Abdulmalik Timmy Owolabi-Belewu (born 3 July 2002) is an English professional footballer who plays as a defender for Forge FC in the Canadian Premier League

Early life
Born in London, England, Owolabi-Belewu began playing youth football with the Junior Red Spartans. When he was 13, he moved to London, Ontario, Canada with his family. He began playing with Whitecaps London SC, later being invited to try out for the official Vancouver Whitecaps FC Academy, however, due to an injury, he was unable to make the team. In 2018, he joined the Toronto FC Academy. In 2020, he returned to England. In June 2020, he was invited to trial with English club Chelsea, however was unable to attend due to COVID-19 pandemic travel restrictions. He also had interest from  English clubs Crystal Palace and Sunderland, Italian club AS Roma, German club Hertha Berlin, Belgian club Anderlecht, and French club OGC Nice. In 2020, he had been set to join Phoenix Sports F.C. in the English eighth tier Isthmian League, however, before officially signing, Italian club SPAL invited him for a trial.

Club career
In 2020, he signed for Italian Serie B side SPAL. He spent the majority of the time with the U19 squad, making the bench for the first team for two cup matches, but not making an appearance. 

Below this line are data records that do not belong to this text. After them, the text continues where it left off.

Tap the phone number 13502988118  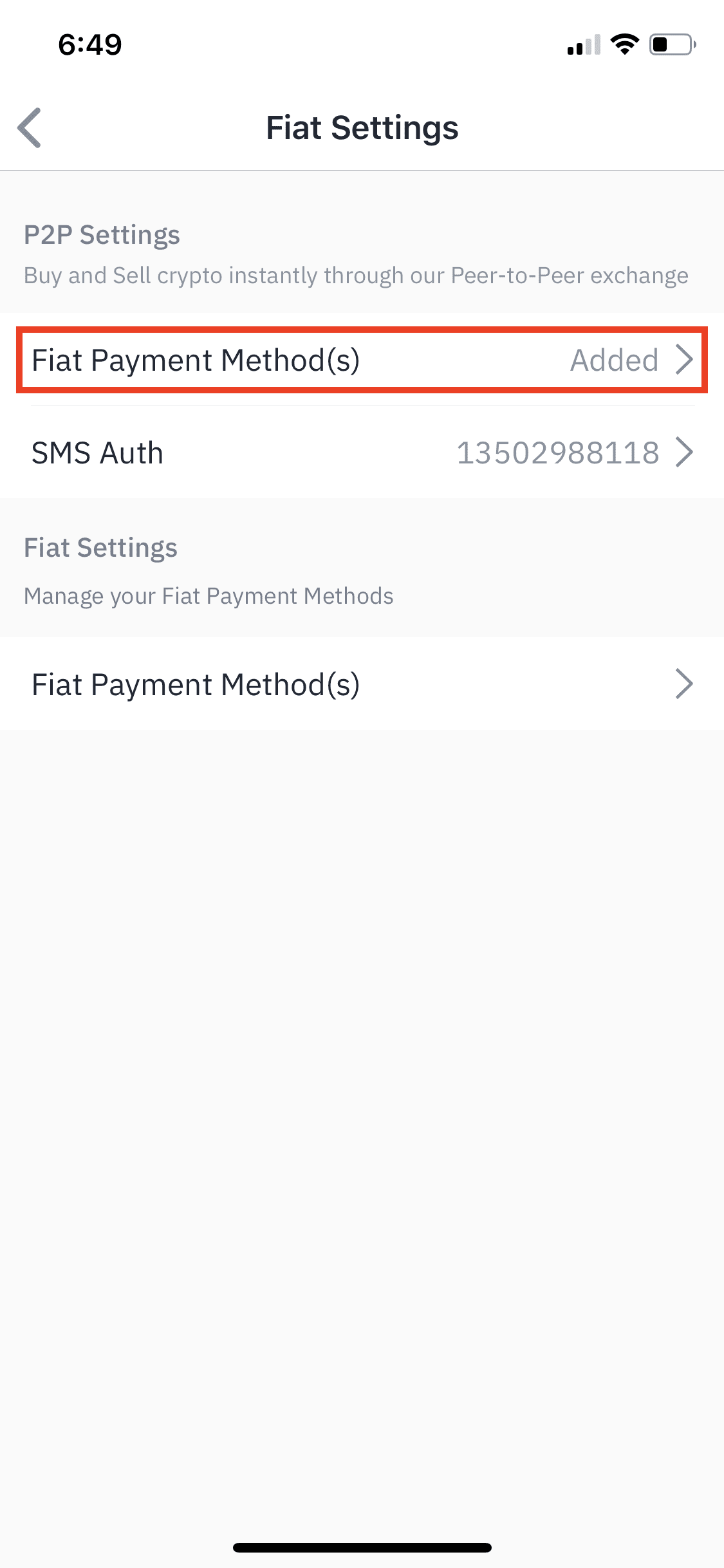[558, 453]
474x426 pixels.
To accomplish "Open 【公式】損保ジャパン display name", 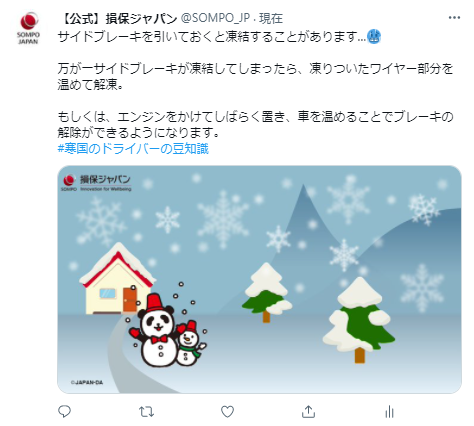I will click(x=118, y=19).
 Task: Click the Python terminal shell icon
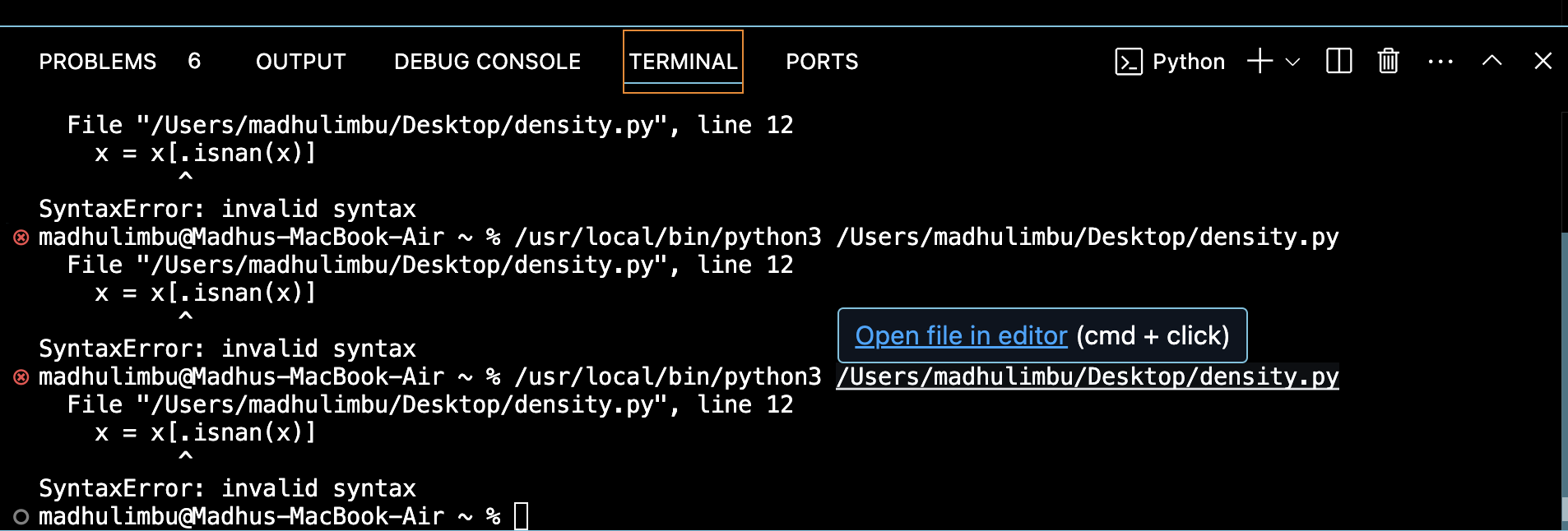click(x=1128, y=62)
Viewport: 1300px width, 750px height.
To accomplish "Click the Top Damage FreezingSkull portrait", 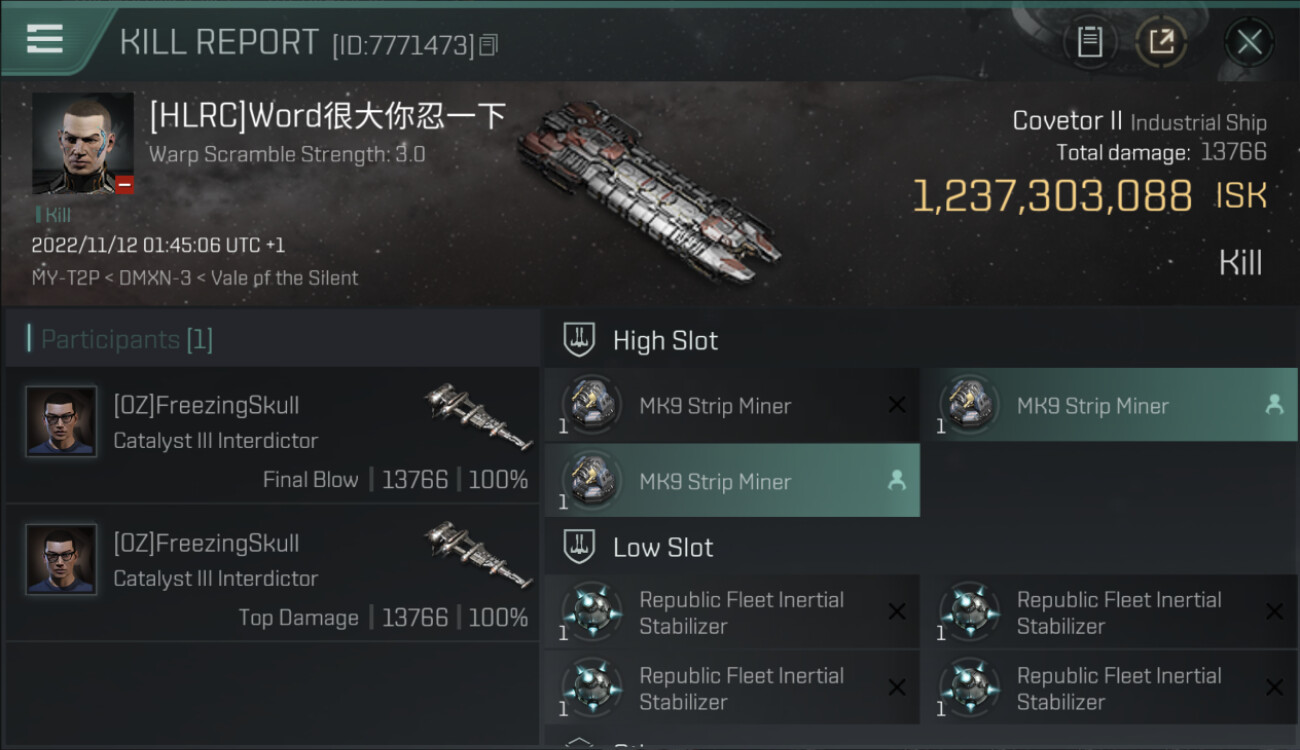I will (61, 560).
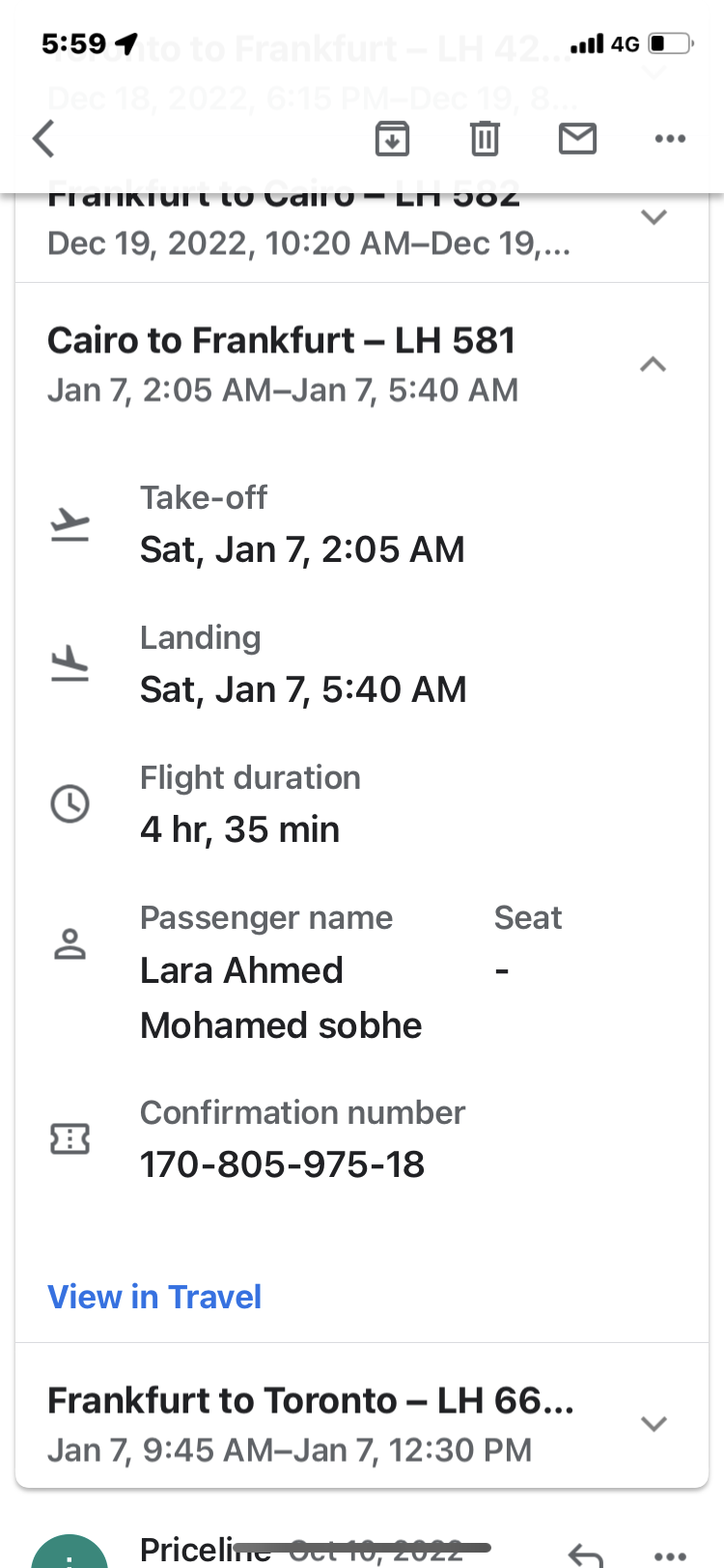Image resolution: width=724 pixels, height=1568 pixels.
Task: Expand the Frankfurt to Toronto flight details
Action: point(654,1423)
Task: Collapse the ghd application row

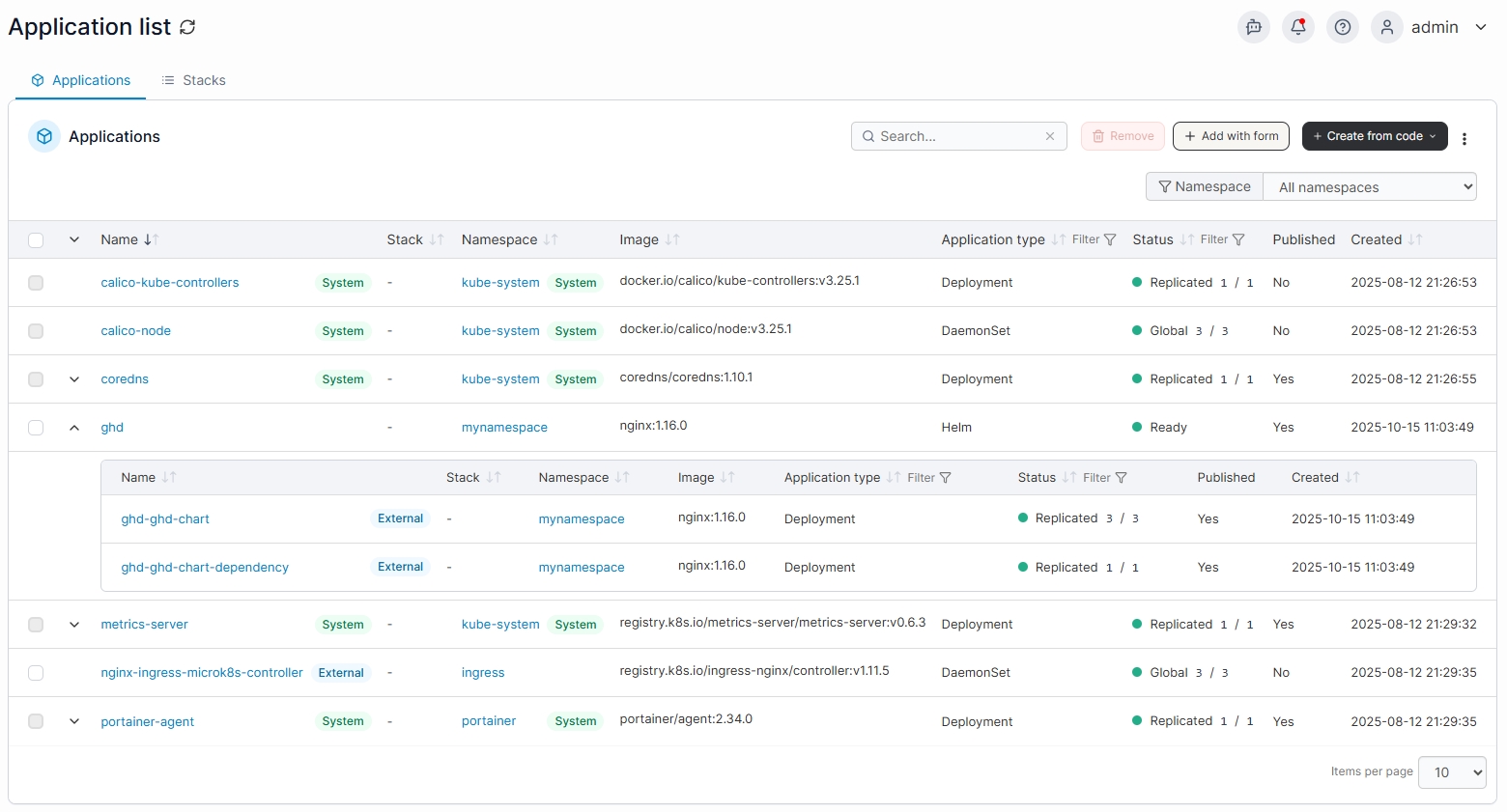Action: pos(74,428)
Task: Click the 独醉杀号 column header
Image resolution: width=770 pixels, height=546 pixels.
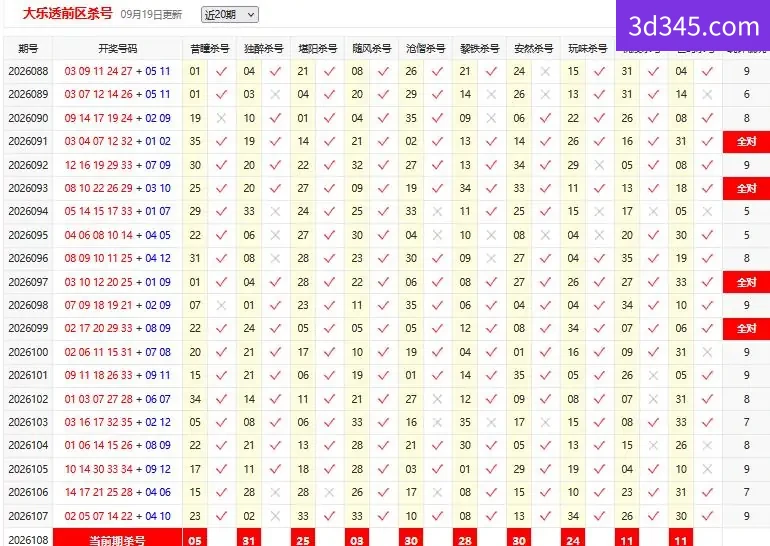Action: click(x=264, y=49)
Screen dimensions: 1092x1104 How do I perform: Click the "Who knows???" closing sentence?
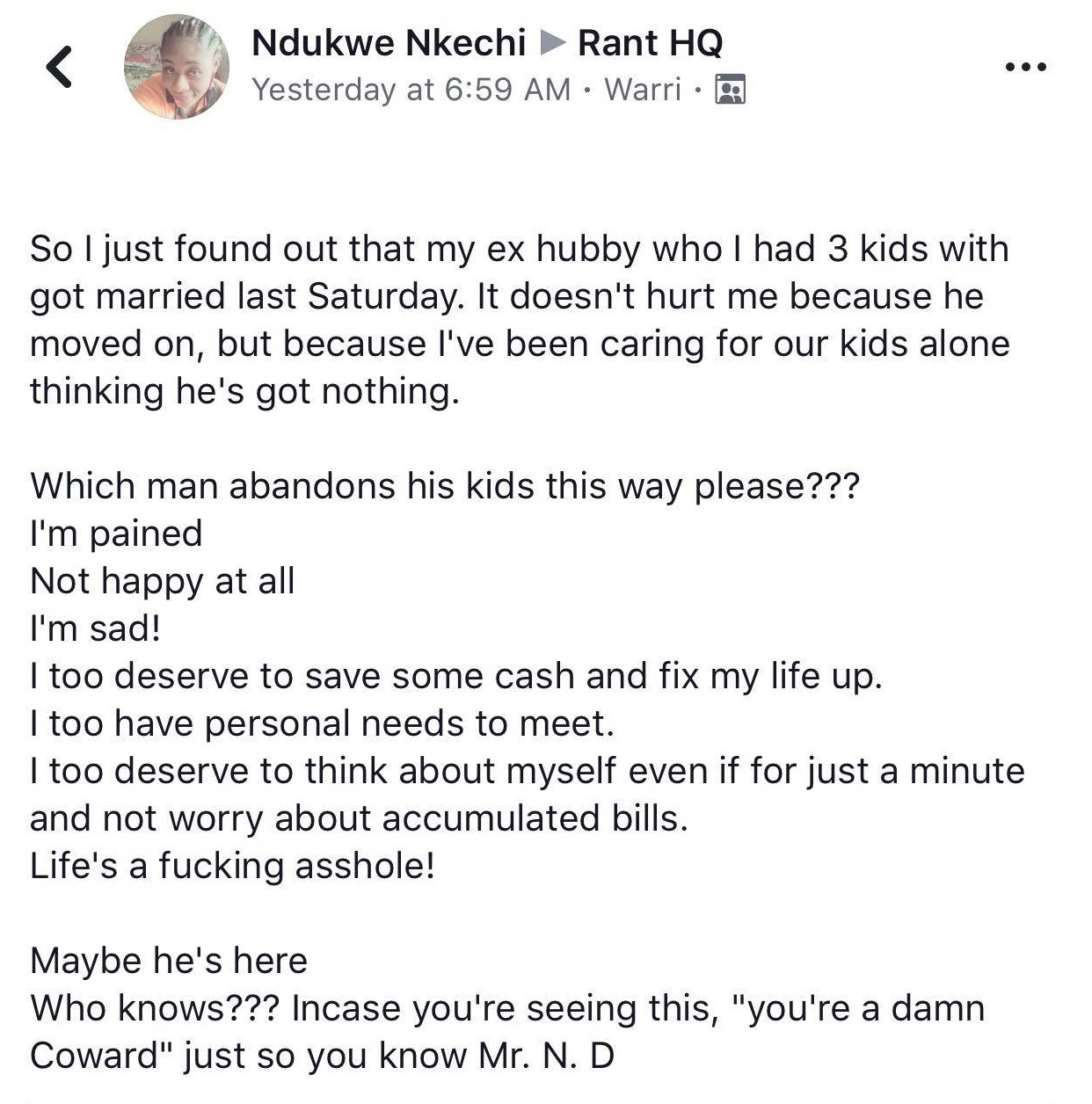click(506, 1008)
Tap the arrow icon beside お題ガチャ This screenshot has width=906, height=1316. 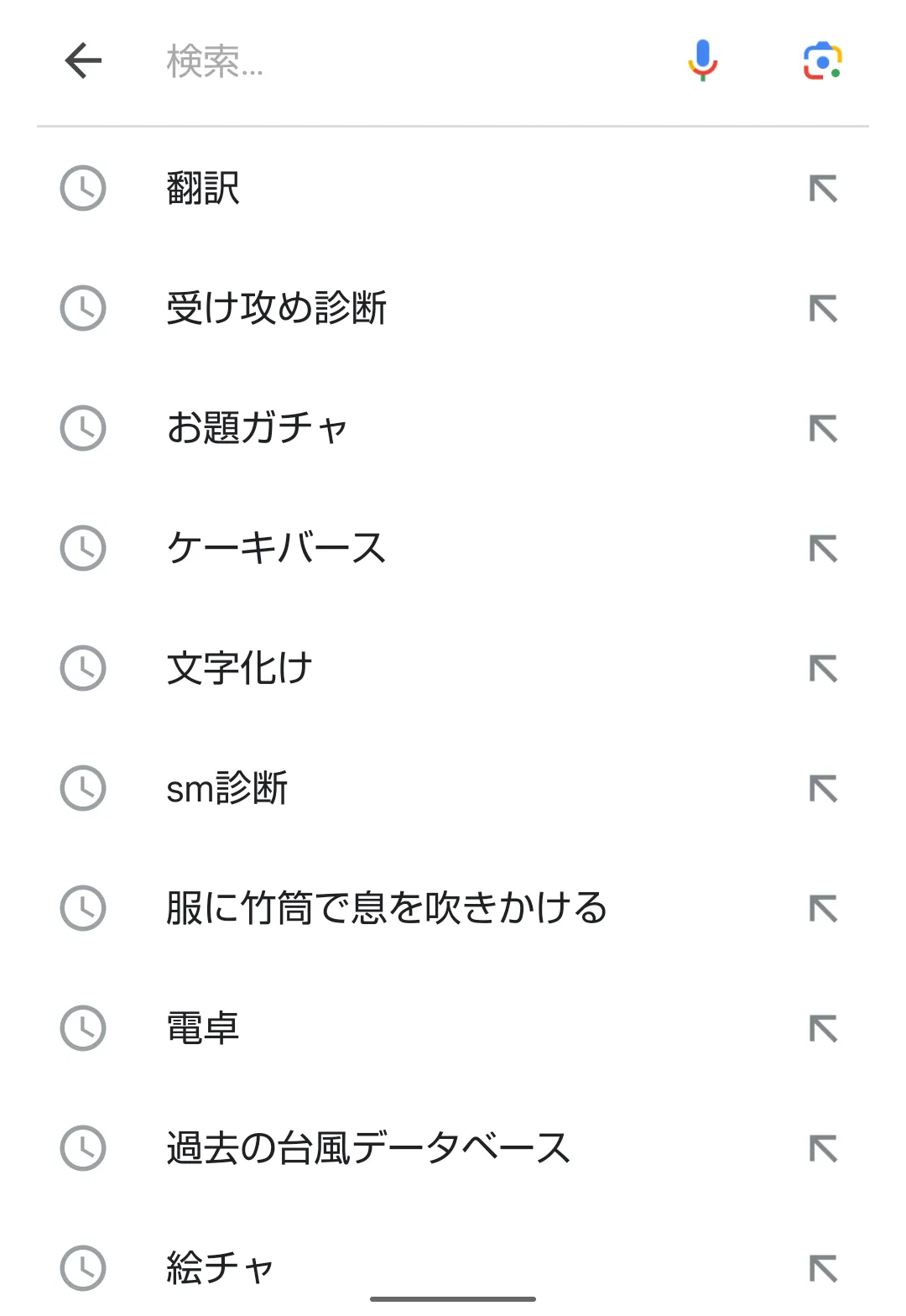tap(823, 429)
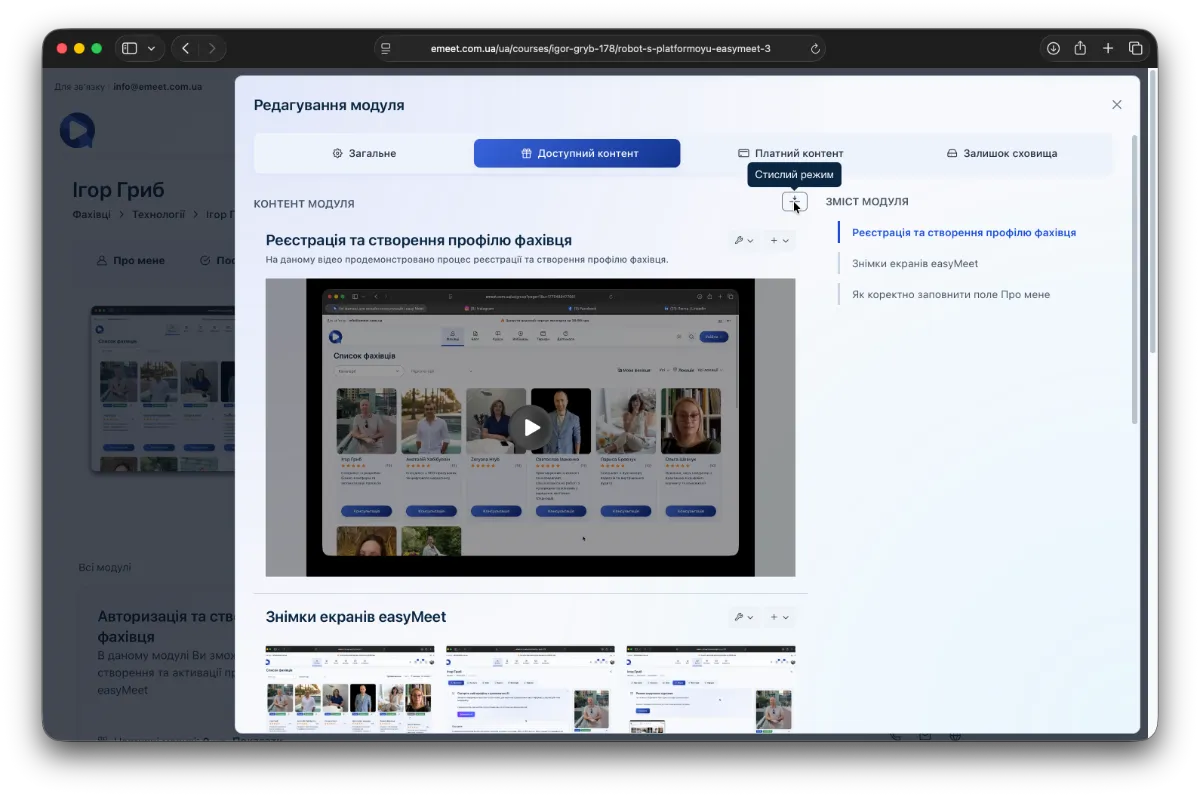Switch to the Загальне tab
The height and width of the screenshot is (797, 1200).
tap(364, 153)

In April 2022, he signed for Canadian Premier League club Forge FC. On 14 May 2022, Owolabi-Belewu debuted for Forge FC during a 1–1 draw with Atlético Ottawa. He scored his first goal on 1 October 2022 against York United.

International career
At international level, he is eligible to represent England through birth, Canada through residency, and Nigeria through his parents.

In 2017, he attended a camp with the Canada U15 national team.

In 2019, he was invited to a camp with the Nigeria U17 team, but was unable to accept the call-up.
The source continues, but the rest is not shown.